Saved data entries:

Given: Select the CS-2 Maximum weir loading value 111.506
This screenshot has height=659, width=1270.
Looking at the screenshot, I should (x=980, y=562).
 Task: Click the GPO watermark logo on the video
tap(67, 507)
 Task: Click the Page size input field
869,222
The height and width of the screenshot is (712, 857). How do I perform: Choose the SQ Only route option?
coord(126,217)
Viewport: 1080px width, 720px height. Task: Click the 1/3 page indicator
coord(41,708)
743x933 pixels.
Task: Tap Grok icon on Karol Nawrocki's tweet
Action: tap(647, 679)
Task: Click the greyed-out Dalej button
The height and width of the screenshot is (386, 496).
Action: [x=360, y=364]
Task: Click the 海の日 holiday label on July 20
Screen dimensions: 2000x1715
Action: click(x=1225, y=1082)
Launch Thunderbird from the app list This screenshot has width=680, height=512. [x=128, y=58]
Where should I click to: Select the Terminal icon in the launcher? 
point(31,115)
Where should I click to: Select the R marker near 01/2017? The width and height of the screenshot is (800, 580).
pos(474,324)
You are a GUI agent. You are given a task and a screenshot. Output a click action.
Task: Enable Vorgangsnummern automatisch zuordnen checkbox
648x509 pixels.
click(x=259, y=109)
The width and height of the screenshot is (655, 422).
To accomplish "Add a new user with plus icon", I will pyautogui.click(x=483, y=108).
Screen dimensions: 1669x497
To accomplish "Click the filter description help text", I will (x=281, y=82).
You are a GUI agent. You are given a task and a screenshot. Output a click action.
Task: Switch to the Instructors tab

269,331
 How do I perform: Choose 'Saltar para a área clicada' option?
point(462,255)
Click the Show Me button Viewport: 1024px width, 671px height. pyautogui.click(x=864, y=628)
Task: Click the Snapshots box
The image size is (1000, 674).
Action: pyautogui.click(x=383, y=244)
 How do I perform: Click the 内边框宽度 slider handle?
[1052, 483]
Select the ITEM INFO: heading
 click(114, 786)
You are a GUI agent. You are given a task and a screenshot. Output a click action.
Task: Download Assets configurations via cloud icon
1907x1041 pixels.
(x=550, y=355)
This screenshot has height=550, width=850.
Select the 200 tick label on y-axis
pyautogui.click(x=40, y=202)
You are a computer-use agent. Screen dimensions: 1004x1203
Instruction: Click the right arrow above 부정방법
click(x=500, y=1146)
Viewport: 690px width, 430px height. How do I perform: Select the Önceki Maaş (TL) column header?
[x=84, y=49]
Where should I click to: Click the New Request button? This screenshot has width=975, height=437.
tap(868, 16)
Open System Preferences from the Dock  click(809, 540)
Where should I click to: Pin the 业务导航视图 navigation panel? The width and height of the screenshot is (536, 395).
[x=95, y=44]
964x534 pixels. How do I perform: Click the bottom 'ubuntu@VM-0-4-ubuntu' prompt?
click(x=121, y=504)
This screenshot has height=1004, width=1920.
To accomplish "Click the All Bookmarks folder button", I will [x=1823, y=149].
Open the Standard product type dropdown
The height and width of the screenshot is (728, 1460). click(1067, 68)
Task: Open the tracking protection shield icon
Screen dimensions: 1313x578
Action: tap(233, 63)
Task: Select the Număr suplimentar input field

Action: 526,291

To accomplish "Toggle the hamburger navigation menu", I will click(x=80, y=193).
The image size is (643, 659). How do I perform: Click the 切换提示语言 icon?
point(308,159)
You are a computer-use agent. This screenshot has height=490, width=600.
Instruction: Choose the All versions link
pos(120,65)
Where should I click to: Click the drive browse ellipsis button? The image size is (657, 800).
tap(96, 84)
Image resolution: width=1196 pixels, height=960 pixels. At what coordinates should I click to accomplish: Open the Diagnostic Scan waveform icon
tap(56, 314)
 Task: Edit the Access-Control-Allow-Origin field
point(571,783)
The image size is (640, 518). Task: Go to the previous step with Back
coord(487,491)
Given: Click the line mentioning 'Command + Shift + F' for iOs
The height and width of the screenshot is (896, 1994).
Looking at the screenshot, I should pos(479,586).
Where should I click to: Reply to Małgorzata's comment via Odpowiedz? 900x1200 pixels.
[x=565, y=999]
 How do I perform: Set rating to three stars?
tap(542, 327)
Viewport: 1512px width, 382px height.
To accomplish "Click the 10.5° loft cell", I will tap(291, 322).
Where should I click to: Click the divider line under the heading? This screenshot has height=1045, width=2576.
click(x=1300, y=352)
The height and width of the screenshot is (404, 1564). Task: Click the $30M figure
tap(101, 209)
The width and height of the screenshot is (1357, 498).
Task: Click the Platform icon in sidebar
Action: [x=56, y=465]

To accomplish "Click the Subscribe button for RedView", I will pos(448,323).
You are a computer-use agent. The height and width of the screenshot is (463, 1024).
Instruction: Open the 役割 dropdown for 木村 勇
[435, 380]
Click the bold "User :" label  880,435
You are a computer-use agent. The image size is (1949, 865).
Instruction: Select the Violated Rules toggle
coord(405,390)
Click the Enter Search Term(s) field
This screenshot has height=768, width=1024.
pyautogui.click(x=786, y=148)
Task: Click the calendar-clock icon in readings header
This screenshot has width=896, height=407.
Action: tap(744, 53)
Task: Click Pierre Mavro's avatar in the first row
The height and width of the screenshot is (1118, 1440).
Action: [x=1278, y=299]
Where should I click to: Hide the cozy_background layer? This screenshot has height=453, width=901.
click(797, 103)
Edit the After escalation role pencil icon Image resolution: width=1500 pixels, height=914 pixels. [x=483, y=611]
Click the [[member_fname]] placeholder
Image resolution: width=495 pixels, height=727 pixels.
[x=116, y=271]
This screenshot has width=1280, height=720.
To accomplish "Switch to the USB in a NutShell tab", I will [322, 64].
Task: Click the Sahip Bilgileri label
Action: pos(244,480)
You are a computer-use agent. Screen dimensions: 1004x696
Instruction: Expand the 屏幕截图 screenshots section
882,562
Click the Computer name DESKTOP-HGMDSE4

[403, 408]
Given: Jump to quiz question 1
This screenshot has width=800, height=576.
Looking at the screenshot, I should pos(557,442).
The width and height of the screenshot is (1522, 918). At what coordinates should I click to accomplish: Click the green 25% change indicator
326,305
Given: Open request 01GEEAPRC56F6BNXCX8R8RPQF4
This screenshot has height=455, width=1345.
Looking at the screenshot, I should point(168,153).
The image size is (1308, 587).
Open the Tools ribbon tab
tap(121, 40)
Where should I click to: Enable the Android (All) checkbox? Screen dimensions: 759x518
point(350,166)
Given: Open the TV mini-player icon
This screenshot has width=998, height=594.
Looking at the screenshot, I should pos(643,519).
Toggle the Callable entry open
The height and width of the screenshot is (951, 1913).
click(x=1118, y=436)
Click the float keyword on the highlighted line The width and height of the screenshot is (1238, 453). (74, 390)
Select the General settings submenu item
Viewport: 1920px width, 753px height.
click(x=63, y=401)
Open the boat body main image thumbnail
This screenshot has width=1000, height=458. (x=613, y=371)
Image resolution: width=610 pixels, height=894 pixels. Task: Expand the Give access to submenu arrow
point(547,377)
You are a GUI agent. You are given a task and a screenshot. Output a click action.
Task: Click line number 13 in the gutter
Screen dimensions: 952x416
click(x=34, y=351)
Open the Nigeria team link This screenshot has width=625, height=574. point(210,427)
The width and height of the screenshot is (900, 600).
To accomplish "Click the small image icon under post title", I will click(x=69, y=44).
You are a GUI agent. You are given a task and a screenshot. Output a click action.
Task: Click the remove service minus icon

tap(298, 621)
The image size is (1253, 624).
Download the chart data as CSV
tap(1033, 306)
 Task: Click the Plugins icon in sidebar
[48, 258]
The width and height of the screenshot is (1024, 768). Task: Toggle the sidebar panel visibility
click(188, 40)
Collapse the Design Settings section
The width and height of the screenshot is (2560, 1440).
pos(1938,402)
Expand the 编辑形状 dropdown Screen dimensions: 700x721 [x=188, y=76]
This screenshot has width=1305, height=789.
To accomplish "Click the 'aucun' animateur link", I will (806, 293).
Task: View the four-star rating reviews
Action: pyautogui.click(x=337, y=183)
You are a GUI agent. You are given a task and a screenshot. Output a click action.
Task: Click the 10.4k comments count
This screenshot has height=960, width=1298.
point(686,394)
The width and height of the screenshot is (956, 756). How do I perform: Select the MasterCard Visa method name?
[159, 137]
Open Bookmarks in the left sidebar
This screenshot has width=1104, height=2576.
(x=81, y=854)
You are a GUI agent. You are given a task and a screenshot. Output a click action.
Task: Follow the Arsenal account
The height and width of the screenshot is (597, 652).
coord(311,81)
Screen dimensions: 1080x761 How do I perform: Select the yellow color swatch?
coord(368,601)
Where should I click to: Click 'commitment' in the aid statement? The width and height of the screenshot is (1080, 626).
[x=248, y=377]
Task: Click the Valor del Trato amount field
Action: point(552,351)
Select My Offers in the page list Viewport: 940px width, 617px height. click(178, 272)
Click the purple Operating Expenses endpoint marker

● **Exercise directions**: Exactly the lines from the start of the entries through the one bearing "Launch Thunderbird from" are to be output, with both ends included.

● **Your response**:
Given: Select the CS-2 Maximum weir loading value 111.506
This screenshot has height=659, width=1270.
Looking at the screenshot, I should (x=980, y=562).
 Task: Click the GPO watermark logo on the video
tap(67, 507)
 Task: Click the Page size input field
869,222
The height and width of the screenshot is (712, 857). How do I perform: Choose the SQ Only route option?
coord(126,217)
Viewport: 1080px width, 720px height. Task: Click the 1/3 page indicator
coord(41,708)
743x933 pixels.
Task: Tap Grok icon on Karol Nawrocki's tweet
Action: tap(647, 679)
Task: Click the greyed-out Dalej button
The height and width of the screenshot is (386, 496).
Action: [x=360, y=364]
Task: Click the 海の日 holiday label on July 20
Screen dimensions: 2000x1715
Action: click(x=1225, y=1082)
Launch Thunderbird from the app list This screenshot has width=680, height=512. [x=128, y=58]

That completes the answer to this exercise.